▶ [Problema proposto 1]: Transcreva sem nenhuma alteração o trecho sobre o amor em Deus, desde "Infra., q. 82, a." até "também o amor.".
***
Infra., q. 82, a. 5, ad 1; III Sent., dist. XXXII, a. 1, ad 1; I Cont. Gent., cap. XCI; IV, cap. XIX; De Div. Nom., cap. IV, lect. IX.
 
O primeiro discute-se assim. — Parece que em Deus não há amor.
 
1. — Pois, em Deus não há nenhuma paixão. Ora, o amor é uma paixão; logo, em Deus não há amor.
 
2. Demais. — O amor, a ira, a tristeza, e paixões semelhantes se dividem por oposição. Ora, a tristeza e a ira só se dizem de Deus metaforicamente. Logo, também o amor.
 
3. Demais. — Dionísio diz: O amor é uma força unitiva e concretiva1. Ora, isto não pode ter lugar em Deus, que é simples. Logo, em Deus não há amor.
 
Mas, em contrário, a Escritura (1 Jo 4, 16): Deus é caridade.
***
▶ [Problema proposto 2]: Extraia dos registros abaixo, sem mudar nada, tudo desde a linha que contém "This screenshot has height=819, width=1456. What" até a linha que contém "so click(x=654, y=365).", incluindo as duas.

▶ [Material fornecido]:
***
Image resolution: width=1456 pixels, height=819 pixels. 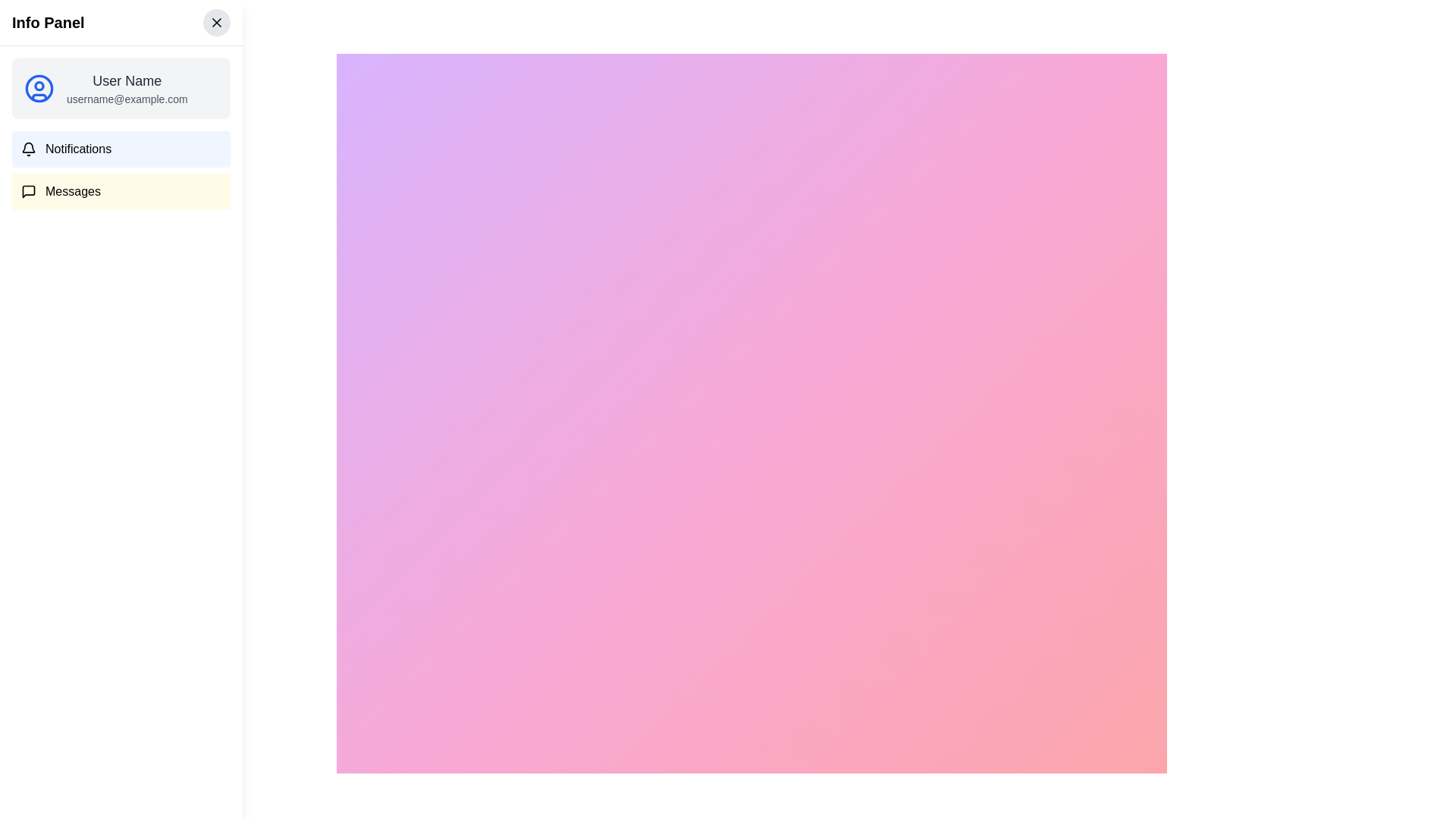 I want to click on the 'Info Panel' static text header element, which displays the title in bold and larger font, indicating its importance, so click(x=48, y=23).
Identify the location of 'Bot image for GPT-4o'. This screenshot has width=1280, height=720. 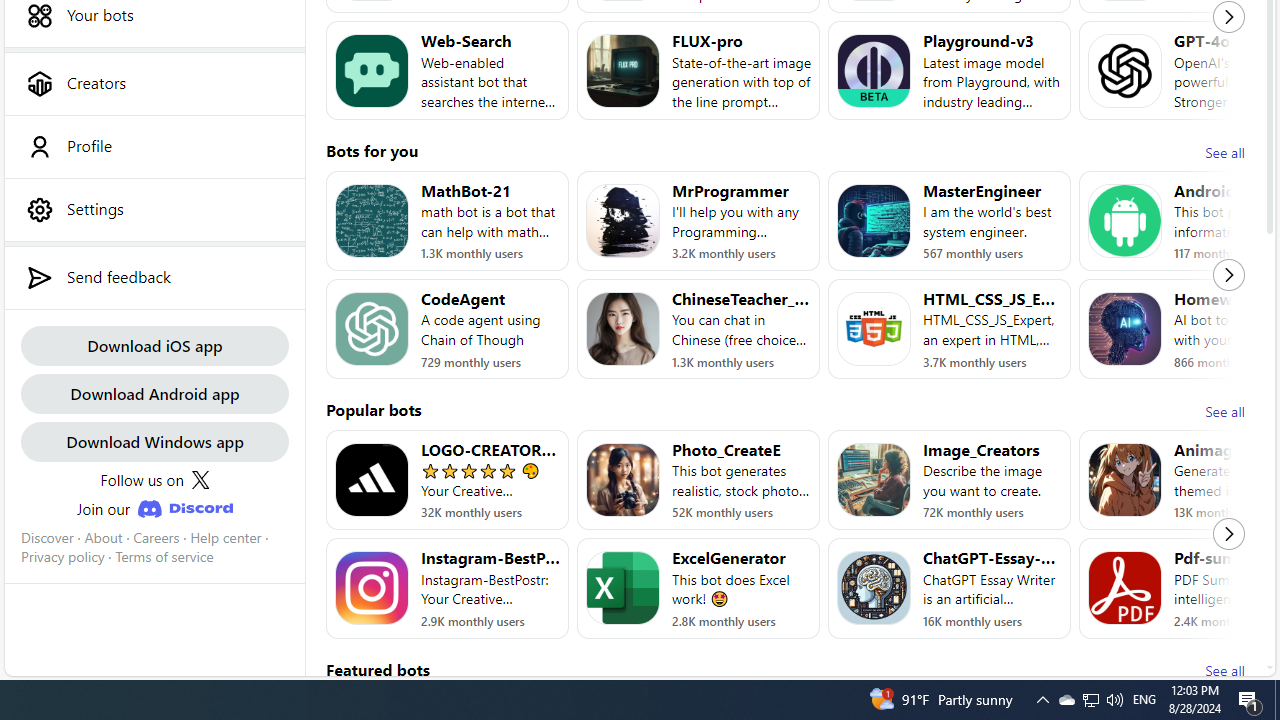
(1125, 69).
***
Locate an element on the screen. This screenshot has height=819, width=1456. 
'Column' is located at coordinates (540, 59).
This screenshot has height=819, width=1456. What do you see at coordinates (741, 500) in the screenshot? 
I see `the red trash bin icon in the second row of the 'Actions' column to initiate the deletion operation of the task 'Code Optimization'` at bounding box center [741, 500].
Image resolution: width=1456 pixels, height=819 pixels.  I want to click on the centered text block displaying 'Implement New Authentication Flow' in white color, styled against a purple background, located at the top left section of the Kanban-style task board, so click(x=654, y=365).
***
▶ [Resposta completa 1]:
Infra., q. 82, a. 5, ad 1; III Sent., dist. XXXII, a. 1, ad 1; I Cont. Gent., cap. XCI; IV, cap. XIX; De Div. Nom., cap. IV, lect. IX.
 
O primeiro discute-se assim. — Parece que em Deus não há amor.
 
1. — Pois, em Deus não há nenhuma paixão. Ora, o amor é uma paixão; logo, em Deus não há amor.
 
2. Demais. — O amor, a ira, a tristeza, e paixões semelhantes se dividem por oposição. Ora, a tristeza e a ira só se dizem de Deus metaforicamente. Logo, também o amor.

▶ [Resposta completa 2]:
This screenshot has height=819, width=1456. What do you see at coordinates (741, 500) in the screenshot? 
I see `the red trash bin icon in the second row of the 'Actions' column to initiate the deletion operation of the task 'Code Optimization'` at bounding box center [741, 500].
Image resolution: width=1456 pixels, height=819 pixels.  I want to click on the centered text block displaying 'Implement New Authentication Flow' in white color, styled against a purple background, located at the top left section of the Kanban-style task board, so click(x=654, y=365).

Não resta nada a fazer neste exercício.